I didn’t want him.
I had no desire to have a dog.
Definitely not an indoor dog.
We live on a dairy farm; on a dirt road.
I already struggle with a clean house and an indoor dog would not help.
We had indulged our daughter with her purchase of a dog.
Justified by small and hypo-allergenic.
That sweet puppy, Pemberly, was hit by a car and died in my arms.
2 weeks later our son died in the middle of the night with me no where near.
2 months later my farmer was diagnosed with a rare form of cancer and began a fight for his life.
So getting a puppy or taking care of another living thing really never entered my thoughts.
But there we were.
Drs, pyshcologists and social workers all sharing how a pet could help with the grief process.
In my head I’m thinking, I have 4 children a sick husband and a farm to run.
How is adding another living thing to take care of a good thing?
My farmer and I talked about it and we decided that maybe all these professionals were right.
Maybe a pet would help.
And so began the conversations.
We contacted Pemberly’s breeder.
After a few calls they asked if we were interested in an older dog.
I immediately felt a little better.
But I was concerned about how old.
A puppy was one thing, but an ailing old dog was not something I wanted either.
So my farmer and coffee buddy set off on an icy cold January day to assess the situation.
What I did not understand at the time was that assess and agree mean the same thing with these two men.
They no sooner saw this 5 year old, then they decided it must be re-homed.
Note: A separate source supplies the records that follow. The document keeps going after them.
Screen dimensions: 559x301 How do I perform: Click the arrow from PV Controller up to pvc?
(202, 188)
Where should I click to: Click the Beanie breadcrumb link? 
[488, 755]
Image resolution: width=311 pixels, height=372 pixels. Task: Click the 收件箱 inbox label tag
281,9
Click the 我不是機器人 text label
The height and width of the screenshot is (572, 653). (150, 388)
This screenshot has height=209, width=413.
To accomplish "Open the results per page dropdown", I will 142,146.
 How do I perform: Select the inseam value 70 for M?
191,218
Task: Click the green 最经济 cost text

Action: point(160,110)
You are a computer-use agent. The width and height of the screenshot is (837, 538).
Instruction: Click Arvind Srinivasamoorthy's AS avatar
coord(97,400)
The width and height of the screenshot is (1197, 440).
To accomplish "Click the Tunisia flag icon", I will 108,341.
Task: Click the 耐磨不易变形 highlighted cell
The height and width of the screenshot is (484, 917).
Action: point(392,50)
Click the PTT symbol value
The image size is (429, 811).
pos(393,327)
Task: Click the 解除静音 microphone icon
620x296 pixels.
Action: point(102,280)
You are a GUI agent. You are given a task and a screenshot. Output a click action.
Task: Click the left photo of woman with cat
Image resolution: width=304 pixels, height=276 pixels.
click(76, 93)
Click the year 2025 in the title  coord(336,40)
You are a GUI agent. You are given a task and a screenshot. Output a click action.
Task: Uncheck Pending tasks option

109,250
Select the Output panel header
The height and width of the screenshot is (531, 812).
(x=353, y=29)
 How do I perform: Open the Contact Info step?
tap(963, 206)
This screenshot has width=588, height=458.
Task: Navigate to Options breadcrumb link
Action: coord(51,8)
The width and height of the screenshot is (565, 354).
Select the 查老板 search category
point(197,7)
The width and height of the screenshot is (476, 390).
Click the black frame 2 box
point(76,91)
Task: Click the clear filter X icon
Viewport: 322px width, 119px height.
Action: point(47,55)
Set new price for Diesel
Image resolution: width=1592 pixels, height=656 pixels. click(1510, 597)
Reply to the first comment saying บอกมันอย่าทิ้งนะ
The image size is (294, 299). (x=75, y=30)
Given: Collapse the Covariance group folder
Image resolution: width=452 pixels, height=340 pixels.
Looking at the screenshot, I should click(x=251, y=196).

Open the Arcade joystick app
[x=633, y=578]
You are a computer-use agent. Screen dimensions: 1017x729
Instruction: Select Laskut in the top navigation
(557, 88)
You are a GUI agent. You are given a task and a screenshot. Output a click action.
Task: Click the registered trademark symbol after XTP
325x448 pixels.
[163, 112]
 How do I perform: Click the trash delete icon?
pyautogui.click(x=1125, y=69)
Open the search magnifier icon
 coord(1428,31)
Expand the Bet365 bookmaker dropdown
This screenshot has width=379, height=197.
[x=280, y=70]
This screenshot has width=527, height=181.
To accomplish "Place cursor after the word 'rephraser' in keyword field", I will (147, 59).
And here I am with a dog I didn’t want.
A dog that follows me everywhere I go.
A dog that shakes and has anxiety when I am gone.
A dog that I have grown to love with every fiber of my being.
And yesterday morning he wouldn’t get up.
When I put him on the floor he couldn’t walk.
This dog that I never wanted has become more to me than I ever thought.
After a visit to the vet and the realization that our resources did not include emergency vet care,
we took some pain meds and steroids and headed home.
I spent the day in the chair holding Bandit- our dog.
My heart and mind were heavy.
I did not want to lose this dog I did not want.
He has become my shadow and companion.
I find myself alone more and more these days and Bandit is my buddy.
He’s a great listener and never talks back.
What I thought was a healing dog for my farmer actually has become that pathway for me.
An older dog was perfect.
And for some reason he had no issues transitioning into our home.
He is sweet and friendly and charming.
He stinks and will poop and pee in the house if I leave.
He irritates everyone in the house but me.
And no one liked him, but me. . . until. . .
He can’t walk.
And my heart is broken.
And these farm kids.
All gather round and try to help.
They carry him to the lawn so he can walk easier and try to go to the bathroom.
They bring him to water so he can drink.
They carry him in the pool to exercise his limbs and cool him down.
They rejoice over him walking into the river to lay down.
And I am grateful.
I know he won’t always be here.
But this little black and white holstein look a like is strong and feisty.
So we’ll take it one day at a time.
I didn’t want this dog.
Or any dog for that matter.
“For my thoughts are not your thoughts,
neither are your ways my ways,” declares the LORD.